A woman’s chances for successful stimulated IVF can also be predicted by measurement of her FSH and estradiol levels on cycle day 3. Elevations in either hormone are associated with poor IVF success rates, so many clinics impose additional restrictions once the FSH or estradiol levels are known to be elevated. The clomiphene citrate challenge test (CCCT) is another means by which to assess ovarian reserve and predict IVF success. Older women, those with elevated FSH levels on cycle day 3, and those with elevated estradiol levels may consider IVF with donor eggs or adoption.
Natural Cycle IVF has emerged as another treatment alternative for patients with diminished ovarian reserve. Remember that tests of ovarian reserve predict a patient’s response to fertility medications but no test exists to predict the presence or absence of a healthy egg in a given patient. The only true means to determine the presence of a healthy egg is delivering of a healthy child—that proves that the patient had at least one good egg! Interestingly, the oldest woman to successfully conceive and deliver a healthy baby with her own egg using IVF was a patient who underwent Natural Cycle IVF and delivered at age 49.

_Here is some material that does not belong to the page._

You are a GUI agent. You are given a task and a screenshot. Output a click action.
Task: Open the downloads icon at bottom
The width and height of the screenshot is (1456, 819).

At over 40 years of age, I was fortunate that I had an RE that saw beyond my chronological age and aggressively worked with my husband and me to achieve a pregnancy and live birth using my own eggs. Our third and successful IVF resulted in boy/girl twins from eggs retrieved the day before my 42nd birthday. That said, our family building journey (two IUIs, three IVFs) was not an easy process, nor an inexpensive undertaking. It took an immeasurable amount of commitment on the parts of my husband and me; it was a journey best faced as a strong, unified team. We suffered heartbreaking losses and cycle failures. With each setback we had to regroup, reassess, reevaluate our finances, and discuss our options with our RE. We moved through the medical intervention ‘process’ gaining an understanding that we took a great deal of emotional and financial risk with every cycle. As we tried to establish realistic expectations from each cycle, we also tried to define the time point or cycle number where we might move on and explore different treatment or family building options. We had a firm belief that it was absurd to bring a child into a family situation that was emotionally and/or financially exhausted. Each patient must face making their own family building decisions, but it is important to consider all the issues (emotional, medical and financial) and enter into discussions with your RE (early and often!), when making decisions to move forward with IVF at advanced maternal age.